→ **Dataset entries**
--- --- ---
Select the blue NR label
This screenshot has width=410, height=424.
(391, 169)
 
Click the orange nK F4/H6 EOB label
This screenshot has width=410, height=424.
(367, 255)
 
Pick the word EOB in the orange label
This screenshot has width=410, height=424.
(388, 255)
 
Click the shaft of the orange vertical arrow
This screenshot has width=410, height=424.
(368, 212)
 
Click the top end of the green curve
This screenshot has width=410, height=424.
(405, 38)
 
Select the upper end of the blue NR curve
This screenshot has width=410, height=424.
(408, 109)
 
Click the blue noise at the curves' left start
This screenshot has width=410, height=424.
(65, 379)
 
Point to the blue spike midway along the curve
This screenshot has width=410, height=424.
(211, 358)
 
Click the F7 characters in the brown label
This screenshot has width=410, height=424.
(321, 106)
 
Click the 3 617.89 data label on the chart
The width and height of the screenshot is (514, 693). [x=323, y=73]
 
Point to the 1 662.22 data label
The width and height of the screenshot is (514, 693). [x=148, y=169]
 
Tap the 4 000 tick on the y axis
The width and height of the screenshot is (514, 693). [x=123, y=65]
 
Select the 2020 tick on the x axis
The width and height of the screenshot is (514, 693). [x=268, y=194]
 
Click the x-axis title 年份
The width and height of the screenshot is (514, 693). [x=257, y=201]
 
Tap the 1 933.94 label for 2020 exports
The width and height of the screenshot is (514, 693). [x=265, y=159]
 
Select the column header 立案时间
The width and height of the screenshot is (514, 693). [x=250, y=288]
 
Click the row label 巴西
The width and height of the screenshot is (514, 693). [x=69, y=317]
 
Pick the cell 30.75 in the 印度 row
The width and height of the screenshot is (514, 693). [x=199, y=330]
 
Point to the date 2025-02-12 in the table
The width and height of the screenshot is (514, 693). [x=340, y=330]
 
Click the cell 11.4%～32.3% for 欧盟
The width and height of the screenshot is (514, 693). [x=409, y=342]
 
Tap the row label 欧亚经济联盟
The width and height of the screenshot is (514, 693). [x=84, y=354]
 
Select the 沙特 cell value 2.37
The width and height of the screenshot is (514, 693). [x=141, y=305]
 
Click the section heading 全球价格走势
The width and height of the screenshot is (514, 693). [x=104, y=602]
--- --- ---
→ **Short task**
Reproduce the stretch of entries from the line containing "Tap the 4 000 tick on the y axis" through the line containing "693). [x=268, y=194]", both included, with every coordinate in the answers increased by 26.

→ **Completed exercise**
Tap the 4 000 tick on the y axis
The width and height of the screenshot is (514, 693). [x=149, y=91]
 
Select the 2020 tick on the x axis
The width and height of the screenshot is (514, 693). [x=294, y=220]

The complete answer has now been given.